_EXERCISE AIM_: Rewrite the records below, swapping each "Viewport" for "Display area" and leaving everything else unchanged.
[start DATA TO PROCESS]
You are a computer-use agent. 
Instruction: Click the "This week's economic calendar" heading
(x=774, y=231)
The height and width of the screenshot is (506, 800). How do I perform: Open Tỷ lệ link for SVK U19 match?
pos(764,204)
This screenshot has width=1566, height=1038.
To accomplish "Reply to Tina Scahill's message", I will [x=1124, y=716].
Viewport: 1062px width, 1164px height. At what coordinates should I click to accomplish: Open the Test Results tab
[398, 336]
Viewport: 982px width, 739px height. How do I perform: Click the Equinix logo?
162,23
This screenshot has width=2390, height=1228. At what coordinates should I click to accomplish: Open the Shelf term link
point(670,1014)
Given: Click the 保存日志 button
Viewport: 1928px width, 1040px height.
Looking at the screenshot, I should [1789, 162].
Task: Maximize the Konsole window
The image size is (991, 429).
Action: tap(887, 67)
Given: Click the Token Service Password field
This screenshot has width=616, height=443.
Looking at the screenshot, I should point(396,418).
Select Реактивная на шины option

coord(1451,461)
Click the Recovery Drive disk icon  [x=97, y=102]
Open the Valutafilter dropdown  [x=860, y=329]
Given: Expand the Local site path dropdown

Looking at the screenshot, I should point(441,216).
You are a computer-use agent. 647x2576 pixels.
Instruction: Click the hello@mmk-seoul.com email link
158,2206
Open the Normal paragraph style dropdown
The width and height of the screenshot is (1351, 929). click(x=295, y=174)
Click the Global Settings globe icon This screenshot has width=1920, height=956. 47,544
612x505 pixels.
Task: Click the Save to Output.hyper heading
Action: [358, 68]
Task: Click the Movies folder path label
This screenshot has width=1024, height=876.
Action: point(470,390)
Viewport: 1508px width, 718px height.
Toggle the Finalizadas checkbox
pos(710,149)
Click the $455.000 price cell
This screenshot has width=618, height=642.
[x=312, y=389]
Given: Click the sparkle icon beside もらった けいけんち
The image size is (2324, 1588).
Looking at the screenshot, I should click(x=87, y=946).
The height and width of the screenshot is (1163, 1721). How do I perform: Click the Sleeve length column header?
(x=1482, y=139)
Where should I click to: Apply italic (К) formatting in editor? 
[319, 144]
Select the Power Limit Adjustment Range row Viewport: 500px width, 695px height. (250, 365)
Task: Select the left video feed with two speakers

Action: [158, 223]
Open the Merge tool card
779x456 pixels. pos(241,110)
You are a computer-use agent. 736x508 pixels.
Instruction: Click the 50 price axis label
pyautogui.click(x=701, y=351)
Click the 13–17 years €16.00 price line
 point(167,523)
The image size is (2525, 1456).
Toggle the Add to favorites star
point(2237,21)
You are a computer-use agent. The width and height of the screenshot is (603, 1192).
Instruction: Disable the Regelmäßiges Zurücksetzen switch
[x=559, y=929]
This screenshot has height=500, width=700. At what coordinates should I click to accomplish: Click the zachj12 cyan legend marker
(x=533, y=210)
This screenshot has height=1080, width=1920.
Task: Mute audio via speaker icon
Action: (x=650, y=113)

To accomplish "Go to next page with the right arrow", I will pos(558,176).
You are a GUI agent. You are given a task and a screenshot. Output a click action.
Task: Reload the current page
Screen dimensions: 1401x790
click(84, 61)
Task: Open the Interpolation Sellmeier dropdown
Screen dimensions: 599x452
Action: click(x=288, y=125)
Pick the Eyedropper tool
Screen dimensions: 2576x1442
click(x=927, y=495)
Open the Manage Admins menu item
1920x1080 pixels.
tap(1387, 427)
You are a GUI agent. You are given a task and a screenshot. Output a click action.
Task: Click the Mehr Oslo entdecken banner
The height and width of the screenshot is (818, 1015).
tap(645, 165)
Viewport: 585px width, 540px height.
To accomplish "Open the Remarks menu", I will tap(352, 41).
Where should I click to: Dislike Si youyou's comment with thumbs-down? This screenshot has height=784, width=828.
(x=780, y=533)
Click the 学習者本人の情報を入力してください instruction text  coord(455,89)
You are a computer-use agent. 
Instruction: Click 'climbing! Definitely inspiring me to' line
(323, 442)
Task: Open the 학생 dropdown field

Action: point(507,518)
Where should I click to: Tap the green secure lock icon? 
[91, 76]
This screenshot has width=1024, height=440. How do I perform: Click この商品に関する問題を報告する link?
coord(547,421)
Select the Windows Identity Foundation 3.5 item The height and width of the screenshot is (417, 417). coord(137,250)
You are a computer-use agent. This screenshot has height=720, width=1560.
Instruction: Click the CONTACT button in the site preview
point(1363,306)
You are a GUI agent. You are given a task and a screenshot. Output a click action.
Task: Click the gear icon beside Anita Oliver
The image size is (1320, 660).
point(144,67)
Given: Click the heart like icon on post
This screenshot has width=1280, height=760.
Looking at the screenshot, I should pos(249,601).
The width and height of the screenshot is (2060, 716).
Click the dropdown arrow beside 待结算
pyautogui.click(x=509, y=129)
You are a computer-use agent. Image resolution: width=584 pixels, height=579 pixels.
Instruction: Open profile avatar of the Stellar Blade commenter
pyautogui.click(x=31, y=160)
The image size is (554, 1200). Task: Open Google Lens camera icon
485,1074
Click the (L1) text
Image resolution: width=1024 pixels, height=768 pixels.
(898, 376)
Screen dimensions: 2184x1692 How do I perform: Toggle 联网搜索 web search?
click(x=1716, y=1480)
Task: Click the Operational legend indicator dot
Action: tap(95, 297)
[end DATA TO PROCESS]
_SOLUTION TO THE PROBLEM_:
You are a computer-use agent. 
Instruction: Click the "This week's economic calendar" heading
(x=774, y=231)
The height and width of the screenshot is (506, 800). How do I perform: Open Tỷ lệ link for SVK U19 match?
pos(764,204)
This screenshot has width=1566, height=1038.
To accomplish "Reply to Tina Scahill's message", I will [x=1124, y=716].
Display area: 1062px width, 1164px height. At what coordinates should I click to accomplish: Open the Test Results tab
[398, 336]
Display area: 982px width, 739px height. How do I perform: Click the Equinix logo?
162,23
This screenshot has width=2390, height=1228. At what coordinates should I click to accomplish: Open the Shelf term link
point(670,1014)
Given: Click the 保存日志 button
Display area: 1928px width, 1040px height.
Looking at the screenshot, I should [1789, 162].
Task: Maximize the Konsole window
The image size is (991, 429).
Action: tap(887, 67)
Given: Click the Token Service Password field
This screenshot has width=616, height=443.
Looking at the screenshot, I should point(396,418).
Select Реактивная на шины option

coord(1451,461)
Click the Recovery Drive disk icon  [x=97, y=102]
Open the Valutafilter dropdown  [x=860, y=329]
Given: Expand the Local site path dropdown

Looking at the screenshot, I should point(441,216).
You are a computer-use agent. 647x2576 pixels.
Instruction: Click the hello@mmk-seoul.com email link
158,2206
Open the Normal paragraph style dropdown
The width and height of the screenshot is (1351, 929). click(x=295, y=174)
Click the Global Settings globe icon This screenshot has width=1920, height=956. 47,544
612x505 pixels.
Task: Click the Save to Output.hyper heading
Action: [358, 68]
Task: Click the Movies folder path label
This screenshot has width=1024, height=876.
Action: point(470,390)
Display area: 1508px width, 718px height.
Toggle the Finalizadas checkbox
pos(710,149)
Click the $455.000 price cell
This screenshot has width=618, height=642.
[x=312, y=389]
Given: Click the sparkle icon beside もらった けいけんち
The image size is (2324, 1588).
Looking at the screenshot, I should click(x=87, y=946).
The height and width of the screenshot is (1163, 1721). How do I perform: Click the Sleeve length column header?
(x=1482, y=139)
Where should I click to: Apply italic (К) formatting in editor? 
[319, 144]
Select the Power Limit Adjustment Range row Display area: 500px width, 695px height. (250, 365)
Task: Select the left video feed with two speakers

Action: [158, 223]
Open the Merge tool card
779x456 pixels. pos(241,110)
You are a computer-use agent. 736x508 pixels.
Instruction: Click the 50 price axis label
pyautogui.click(x=701, y=351)
Click the 13–17 years €16.00 price line
 point(167,523)
The image size is (2525, 1456).
Toggle the Add to favorites star
point(2237,21)
You are a computer-use agent. The width and height of the screenshot is (603, 1192).
Instruction: Disable the Regelmäßiges Zurücksetzen switch
[x=559, y=929]
This screenshot has height=500, width=700. At what coordinates should I click to accomplish: Click the zachj12 cyan legend marker
(x=533, y=210)
This screenshot has height=1080, width=1920.
Task: Mute audio via speaker icon
Action: (x=650, y=113)

To accomplish "Go to next page with the right arrow", I will pos(558,176).
You are a GUI agent. You are given a task and a screenshot. Output a click action.
Task: Reload the current page
Screen dimensions: 1401x790
click(84, 61)
Task: Open the Interpolation Sellmeier dropdown
Screen dimensions: 599x452
Action: click(x=288, y=125)
Pick the Eyedropper tool
Screen dimensions: 2576x1442
click(x=927, y=495)
Open the Manage Admins menu item
1920x1080 pixels.
tap(1387, 427)
You are a GUI agent. You are given a task and a screenshot. Output a click action.
Task: Click the Mehr Oslo entdecken banner
The height and width of the screenshot is (818, 1015).
tap(645, 165)
Display area: 585px width, 540px height.
To accomplish "Open the Remarks menu", I will tap(352, 41).
Where should I click to: Dislike Si youyou's comment with thumbs-down? This screenshot has height=784, width=828.
(x=780, y=533)
Click the 学習者本人の情報を入力してください instruction text  coord(455,89)
You are a computer-use agent. 
Instruction: Click 'climbing! Definitely inspiring me to' line
(323, 442)
Task: Open the 학생 dropdown field

Action: point(507,518)
Where should I click to: Tap the green secure lock icon? 
[91, 76]
This screenshot has width=1024, height=440. How do I perform: Click この商品に関する問題を報告する link?
coord(547,421)
Select the Windows Identity Foundation 3.5 item The height and width of the screenshot is (417, 417). coord(137,250)
You are a computer-use agent. This screenshot has height=720, width=1560.
Instruction: Click the CONTACT button in the site preview
point(1363,306)
You are a GUI agent. You are given a task and a screenshot. Output a click action.
Task: Click the gear icon beside Anita Oliver
The image size is (1320, 660).
point(144,67)
Given: Click the heart like icon on post
This screenshot has width=1280, height=760.
Looking at the screenshot, I should pos(249,601).
The width and height of the screenshot is (2060, 716).
Click the dropdown arrow beside 待结算
pyautogui.click(x=509, y=129)
You are a computer-use agent. Image resolution: width=584 pixels, height=579 pixels.
Instruction: Open profile avatar of the Stellar Blade commenter
pyautogui.click(x=31, y=160)
The image size is (554, 1200). Task: Open Google Lens camera icon
485,1074
Click the (L1) text
Image resolution: width=1024 pixels, height=768 pixels.
(898, 376)
Screen dimensions: 2184x1692 How do I perform: Toggle 联网搜索 web search?
click(x=1716, y=1480)
Task: Click the Operational legend indicator dot
Action: tap(95, 297)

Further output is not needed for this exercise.